### Excerpt to read

Keechaka Vadham () is an Indian silent film produced, directed, filmed and edited by R. Nataraja Mudaliar. The first film to have been made in South India, it was shot in five weeks at Nataraja Mudaliar's production house, India Film Company. As the members of the cast were Tamils, Keechaka Vadham is considered to be the first Tamil film. No print of it is known to have survived, making it a lost film.

The screenplay, written by C. Rangavadivelu, is based on an episode from the Virata Parva segment of the Hindu epic Mahabharata, focusing on Keechaka's attempts to woo Draupadi. The film stars Raju Mudaliar and Jeevarathnam as the central characters.

Released in the late 1910s, Keechaka Vadham was commercially successful and received positive critical feedback. The film's success prompted Nataraja Mudaliar to make a series of similar historical films, which laid the foundation for the South Indian cinema industry and led to his being recognised as "the father of Tamil cinema." Nataraja Mudaliar's works were an inspiration to other filmmakers including Raghupathi Surya Prakasa and J. C. Daniel.

### Recorded information
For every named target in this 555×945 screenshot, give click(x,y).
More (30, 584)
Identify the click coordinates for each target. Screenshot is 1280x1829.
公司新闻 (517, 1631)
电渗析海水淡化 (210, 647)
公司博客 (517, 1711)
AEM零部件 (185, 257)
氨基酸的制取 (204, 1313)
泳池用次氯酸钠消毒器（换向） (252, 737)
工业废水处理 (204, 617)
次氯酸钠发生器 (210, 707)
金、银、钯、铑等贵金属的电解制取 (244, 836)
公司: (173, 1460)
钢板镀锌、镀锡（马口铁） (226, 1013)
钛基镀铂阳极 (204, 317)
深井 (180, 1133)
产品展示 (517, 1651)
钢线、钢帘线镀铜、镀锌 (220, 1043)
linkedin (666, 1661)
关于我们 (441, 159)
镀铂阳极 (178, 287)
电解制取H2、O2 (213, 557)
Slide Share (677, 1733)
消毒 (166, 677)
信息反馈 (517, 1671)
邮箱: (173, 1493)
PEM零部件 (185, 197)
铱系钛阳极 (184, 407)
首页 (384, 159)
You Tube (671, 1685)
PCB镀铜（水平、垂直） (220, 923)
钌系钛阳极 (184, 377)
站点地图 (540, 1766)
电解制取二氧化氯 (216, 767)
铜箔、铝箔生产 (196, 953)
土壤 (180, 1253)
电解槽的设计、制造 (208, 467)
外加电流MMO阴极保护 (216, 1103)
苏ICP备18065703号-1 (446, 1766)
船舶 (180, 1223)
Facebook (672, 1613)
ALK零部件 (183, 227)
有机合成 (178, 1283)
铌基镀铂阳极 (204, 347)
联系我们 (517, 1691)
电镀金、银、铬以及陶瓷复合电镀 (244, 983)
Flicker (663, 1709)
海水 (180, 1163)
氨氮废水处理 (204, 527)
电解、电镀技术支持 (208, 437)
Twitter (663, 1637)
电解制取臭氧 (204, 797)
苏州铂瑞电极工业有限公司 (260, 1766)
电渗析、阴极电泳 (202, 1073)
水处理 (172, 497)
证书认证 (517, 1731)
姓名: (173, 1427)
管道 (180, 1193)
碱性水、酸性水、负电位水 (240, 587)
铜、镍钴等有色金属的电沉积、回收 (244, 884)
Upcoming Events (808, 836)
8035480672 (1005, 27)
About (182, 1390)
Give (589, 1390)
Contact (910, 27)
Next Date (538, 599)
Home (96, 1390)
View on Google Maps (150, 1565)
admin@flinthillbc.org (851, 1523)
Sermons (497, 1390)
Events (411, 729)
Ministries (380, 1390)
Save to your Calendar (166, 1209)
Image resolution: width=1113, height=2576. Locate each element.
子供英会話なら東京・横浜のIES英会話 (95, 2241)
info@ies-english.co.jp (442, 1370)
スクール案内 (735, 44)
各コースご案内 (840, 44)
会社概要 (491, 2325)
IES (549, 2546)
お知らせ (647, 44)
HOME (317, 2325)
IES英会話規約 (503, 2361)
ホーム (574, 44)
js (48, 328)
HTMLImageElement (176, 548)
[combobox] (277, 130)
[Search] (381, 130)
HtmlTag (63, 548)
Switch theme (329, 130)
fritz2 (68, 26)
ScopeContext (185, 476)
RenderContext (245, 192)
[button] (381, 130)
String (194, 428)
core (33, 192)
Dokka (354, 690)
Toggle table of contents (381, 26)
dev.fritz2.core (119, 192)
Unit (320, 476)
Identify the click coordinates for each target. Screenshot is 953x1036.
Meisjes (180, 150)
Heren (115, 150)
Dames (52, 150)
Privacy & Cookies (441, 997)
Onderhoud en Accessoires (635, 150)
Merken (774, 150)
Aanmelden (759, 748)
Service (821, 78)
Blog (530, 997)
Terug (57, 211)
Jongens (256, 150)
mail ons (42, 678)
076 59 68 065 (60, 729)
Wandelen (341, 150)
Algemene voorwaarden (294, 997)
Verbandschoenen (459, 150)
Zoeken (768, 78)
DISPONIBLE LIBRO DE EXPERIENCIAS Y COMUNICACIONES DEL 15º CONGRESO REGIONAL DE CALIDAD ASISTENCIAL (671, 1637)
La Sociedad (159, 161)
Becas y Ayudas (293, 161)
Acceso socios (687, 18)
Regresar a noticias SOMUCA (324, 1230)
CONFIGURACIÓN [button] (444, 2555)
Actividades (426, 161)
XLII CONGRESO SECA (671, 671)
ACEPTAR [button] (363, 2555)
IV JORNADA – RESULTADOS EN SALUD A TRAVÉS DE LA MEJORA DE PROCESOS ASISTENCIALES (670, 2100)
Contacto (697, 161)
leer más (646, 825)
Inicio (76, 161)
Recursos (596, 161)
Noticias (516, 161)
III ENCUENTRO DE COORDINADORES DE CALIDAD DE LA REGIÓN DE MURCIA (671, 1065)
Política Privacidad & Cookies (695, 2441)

### Problem requirements
In the text on Keechaka Vadham, who wrote the film's screenplay?

### Expected answer
C. Rangavadivelu